▸ **Written request**:
Present every line of the entries below as a numbered list, omitting any blank lines.

Entries from a dataset

+++

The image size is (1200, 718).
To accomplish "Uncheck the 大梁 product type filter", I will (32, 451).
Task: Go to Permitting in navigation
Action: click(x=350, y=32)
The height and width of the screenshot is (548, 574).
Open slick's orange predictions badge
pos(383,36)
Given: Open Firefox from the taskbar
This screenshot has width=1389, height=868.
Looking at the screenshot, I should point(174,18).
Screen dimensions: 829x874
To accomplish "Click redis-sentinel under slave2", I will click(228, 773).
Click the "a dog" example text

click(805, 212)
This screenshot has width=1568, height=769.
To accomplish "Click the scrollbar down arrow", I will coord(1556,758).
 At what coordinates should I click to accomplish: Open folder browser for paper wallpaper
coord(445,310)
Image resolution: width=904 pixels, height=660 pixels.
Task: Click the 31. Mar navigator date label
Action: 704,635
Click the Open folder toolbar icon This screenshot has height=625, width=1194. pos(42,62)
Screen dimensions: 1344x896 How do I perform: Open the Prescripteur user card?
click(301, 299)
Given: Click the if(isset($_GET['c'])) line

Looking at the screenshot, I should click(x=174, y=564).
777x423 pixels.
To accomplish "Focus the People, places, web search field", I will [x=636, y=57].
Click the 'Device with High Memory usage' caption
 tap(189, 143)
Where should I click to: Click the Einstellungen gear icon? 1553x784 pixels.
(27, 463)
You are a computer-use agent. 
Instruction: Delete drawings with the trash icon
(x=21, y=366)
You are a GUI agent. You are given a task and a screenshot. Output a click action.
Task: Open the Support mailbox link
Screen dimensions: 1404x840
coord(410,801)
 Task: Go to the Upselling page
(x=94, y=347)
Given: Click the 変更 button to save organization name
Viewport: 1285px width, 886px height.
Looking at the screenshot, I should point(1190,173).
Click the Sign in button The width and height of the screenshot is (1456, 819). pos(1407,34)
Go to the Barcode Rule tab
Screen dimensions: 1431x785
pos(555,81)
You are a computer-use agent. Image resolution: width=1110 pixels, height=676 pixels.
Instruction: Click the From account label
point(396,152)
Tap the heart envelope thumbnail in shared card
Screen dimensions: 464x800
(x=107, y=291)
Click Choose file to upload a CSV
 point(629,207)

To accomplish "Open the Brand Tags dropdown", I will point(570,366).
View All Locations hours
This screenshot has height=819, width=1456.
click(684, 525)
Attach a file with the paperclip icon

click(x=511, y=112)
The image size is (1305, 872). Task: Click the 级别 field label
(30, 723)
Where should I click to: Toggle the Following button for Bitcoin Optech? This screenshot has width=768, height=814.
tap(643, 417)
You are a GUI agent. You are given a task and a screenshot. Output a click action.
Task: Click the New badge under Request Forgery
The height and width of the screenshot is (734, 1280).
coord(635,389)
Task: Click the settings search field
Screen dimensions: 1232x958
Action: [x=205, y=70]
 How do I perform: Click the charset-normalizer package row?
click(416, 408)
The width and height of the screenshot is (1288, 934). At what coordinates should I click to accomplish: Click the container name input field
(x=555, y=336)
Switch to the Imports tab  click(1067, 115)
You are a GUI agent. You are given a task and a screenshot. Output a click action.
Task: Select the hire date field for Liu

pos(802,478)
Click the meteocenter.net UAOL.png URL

+++

▸ **Answer to this exercise**:
1. The image size is (1200, 718).
2. To accomplish "Uncheck the 大梁 product type filter", I will (32, 451).
3. Task: Go to Permitting in navigation
4. Action: click(x=350, y=32)
5. The height and width of the screenshot is (548, 574).
6. Open slick's orange predictions badge
7. pos(383,36)
8. Given: Open Firefox from the taskbar
9. This screenshot has width=1389, height=868.
10. Looking at the screenshot, I should point(174,18).
11. Screen dimensions: 829x874
12. To accomplish "Click redis-sentinel under slave2", I will click(228, 773).
13. Click the "a dog" example text
14. click(805, 212)
15. This screenshot has width=1568, height=769.
16. To accomplish "Click the scrollbar down arrow", I will coord(1556,758).
17.  At what coordinates should I click to accomplish: Open folder browser for paper wallpaper
18. coord(445,310)
19. Image resolution: width=904 pixels, height=660 pixels.
20. Task: Click the 31. Mar navigator date label
21. Action: 704,635
22. Click the Open folder toolbar icon This screenshot has height=625, width=1194. pos(42,62)
23. Screen dimensions: 1344x896 How do I perform: Open the Prescripteur user card?
24. click(301, 299)
25. Given: Click the if(isset($_GET['c'])) line
26. Looking at the screenshot, I should click(x=174, y=564).
27. 777x423 pixels.
28. To accomplish "Focus the People, places, web search field", I will [x=636, y=57].
29. Click the 'Device with High Memory usage' caption
30.  tap(189, 143)
31. Where should I click to: Click the Einstellungen gear icon? 1553x784 pixels.
32. (27, 463)
33. You are a computer-use agent. 
34. Instruction: Delete drawings with the trash icon
35. (x=21, y=366)
36. You are a GUI agent. You are given a task and a screenshot. Output a click action.
37. Task: Open the Support mailbox link
38. Screen dimensions: 1404x840
39. coord(410,801)
40.  Task: Go to the Upselling page
41. (x=94, y=347)
42. Given: Click the 変更 button to save organization name
43. Viewport: 1285px width, 886px height.
44. Looking at the screenshot, I should point(1190,173).
45. Click the Sign in button The width and height of the screenshot is (1456, 819). pos(1407,34)
46. Go to the Barcode Rule tab
47. Screen dimensions: 1431x785
48. pos(555,81)
49. You are a computer-use agent. Image resolution: width=1110 pixels, height=676 pixels.
50. Instruction: Click the From account label
51. point(396,152)
52. Tap the heart envelope thumbnail in shared card
53. Screen dimensions: 464x800
54. (x=107, y=291)
55. Click Choose file to upload a CSV
56.  point(629,207)
57. To accomplish "Open the Brand Tags dropdown", I will point(570,366).
58. View All Locations hours
59. This screenshot has height=819, width=1456.
60. click(684, 525)
61. Attach a file with the paperclip icon
62. click(x=511, y=112)
63. The image size is (1305, 872). Task: Click the 级别 field label
64. (30, 723)
65. Where should I click to: Toggle the Following button for Bitcoin Optech? This screenshot has width=768, height=814.
66. tap(643, 417)
67. You are a GUI agent. You are given a task and a screenshot. Output a click action.
68. Task: Click the New badge under Request Forgery
69. The height and width of the screenshot is (734, 1280).
70. coord(635,389)
71. Task: Click the settings search field
72. Screen dimensions: 1232x958
73. Action: [x=205, y=70]
74.  How do I perform: Click the charset-normalizer package row?
75. click(416, 408)
76. The width and height of the screenshot is (1288, 934). At what coordinates should I click to accomplish: Click the container name input field
77. (x=555, y=336)
78. Switch to the Imports tab  click(1067, 115)
79. You are a GUI agent. You are given a task and a screenshot. Output a click action.
80. Task: Select the hire date field for Liu
81. pos(802,478)
82. Click the meteocenter.net UAOL.png URL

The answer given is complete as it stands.